Low Inventory Keeping Prices Artificially High

April 2023 Update:

The story this month is still the lack of sales compared to the same time last year. Sales volume is down about 35%-40% from what it was.  This is not a surprise, as this time last year interest rates were significantly lower and the public was racing to buy before they skyrocketed up.  Demand still remains decent, but buyers have more leverage and we are not seeing 10+ offers on a home like we did a year ago.  Prices are down from the peak, but if they were down about 10% city wide at the end of 2022, that depreciation is shrinking and they are only down about 5-7%  We see this as a good time to buy before inventory shrinks more throughout the summer and that limited inventory causes prices to artificially rise.  
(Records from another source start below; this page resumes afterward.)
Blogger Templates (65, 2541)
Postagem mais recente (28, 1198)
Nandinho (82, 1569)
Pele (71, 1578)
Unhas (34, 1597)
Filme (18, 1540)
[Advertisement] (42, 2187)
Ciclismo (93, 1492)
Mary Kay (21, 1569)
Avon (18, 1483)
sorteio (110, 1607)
Every year, by at least March, we hope to see inventory rise after a high number of new listings come to market, which easily accommodates the increase in sales we also tend to see in the first half of the year.  Although, while a greater number of listings are not selling, the number of new listings declined each month in the first quarter of 2023.  Typically, inventory grows in the first half of the year, peaking in June or July. We don’t expect the inventory growth in the second quarter to make up for the decline in the first quarter, keeping the supply of homes and, in turn, total sales lower for the rest of the year.  If active listings drop further in the second quarter, we could easily see home prices move significantly higher into the summer.